■ **Set task**: Transcribe every line of the material that follows, reproducing each one verbatim and without alteration.

■ **Exercise data**:
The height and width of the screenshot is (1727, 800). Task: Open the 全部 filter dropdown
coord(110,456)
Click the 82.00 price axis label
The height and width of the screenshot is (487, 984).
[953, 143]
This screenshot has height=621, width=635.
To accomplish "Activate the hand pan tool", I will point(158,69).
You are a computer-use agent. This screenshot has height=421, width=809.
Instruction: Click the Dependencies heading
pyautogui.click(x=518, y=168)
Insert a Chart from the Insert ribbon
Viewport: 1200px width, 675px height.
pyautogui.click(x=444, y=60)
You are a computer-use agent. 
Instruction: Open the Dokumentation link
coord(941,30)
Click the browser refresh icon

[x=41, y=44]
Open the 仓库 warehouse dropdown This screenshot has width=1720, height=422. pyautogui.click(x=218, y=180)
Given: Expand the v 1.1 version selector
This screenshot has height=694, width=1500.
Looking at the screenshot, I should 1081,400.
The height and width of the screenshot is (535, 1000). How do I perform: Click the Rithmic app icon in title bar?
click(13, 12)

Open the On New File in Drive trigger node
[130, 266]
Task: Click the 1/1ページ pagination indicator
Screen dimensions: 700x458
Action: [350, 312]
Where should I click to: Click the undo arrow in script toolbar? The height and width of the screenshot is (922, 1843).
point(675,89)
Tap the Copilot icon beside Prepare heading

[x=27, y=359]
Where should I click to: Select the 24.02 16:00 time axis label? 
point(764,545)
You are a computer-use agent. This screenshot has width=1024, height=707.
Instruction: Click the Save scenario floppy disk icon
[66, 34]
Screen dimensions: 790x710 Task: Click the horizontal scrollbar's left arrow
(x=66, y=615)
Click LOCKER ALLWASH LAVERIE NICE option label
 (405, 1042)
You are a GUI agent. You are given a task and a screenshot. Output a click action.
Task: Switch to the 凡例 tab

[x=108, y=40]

■ **Task result**:
The height and width of the screenshot is (1727, 800). Task: Open the 全部 filter dropdown
coord(110,456)
Click the 82.00 price axis label
The height and width of the screenshot is (487, 984).
[953, 143]
This screenshot has height=621, width=635.
To accomplish "Activate the hand pan tool", I will point(158,69).
You are a computer-use agent. This screenshot has height=421, width=809.
Instruction: Click the Dependencies heading
pyautogui.click(x=518, y=168)
Insert a Chart from the Insert ribbon
Viewport: 1200px width, 675px height.
pyautogui.click(x=444, y=60)
You are a computer-use agent. 
Instruction: Open the Dokumentation link
coord(941,30)
Click the browser refresh icon

[x=41, y=44]
Open the 仓库 warehouse dropdown This screenshot has width=1720, height=422. pyautogui.click(x=218, y=180)
Given: Expand the v 1.1 version selector
This screenshot has height=694, width=1500.
Looking at the screenshot, I should 1081,400.
The height and width of the screenshot is (535, 1000). How do I perform: Click the Rithmic app icon in title bar?
click(13, 12)

Open the On New File in Drive trigger node
[130, 266]
Task: Click the 1/1ページ pagination indicator
Screen dimensions: 700x458
Action: [350, 312]
Where should I click to: Click the undo arrow in script toolbar? The height and width of the screenshot is (922, 1843).
point(675,89)
Tap the Copilot icon beside Prepare heading

[x=27, y=359]
Where should I click to: Select the 24.02 16:00 time axis label? 
point(764,545)
You are a computer-use agent. This screenshot has width=1024, height=707.
Instruction: Click the Save scenario floppy disk icon
[66, 34]
Screen dimensions: 790x710 Task: Click the horizontal scrollbar's left arrow
(x=66, y=615)
Click LOCKER ALLWASH LAVERIE NICE option label
 (405, 1042)
You are a GUI agent. You are given a task and a screenshot. Output a click action.
Task: Switch to the 凡例 tab

[x=108, y=40]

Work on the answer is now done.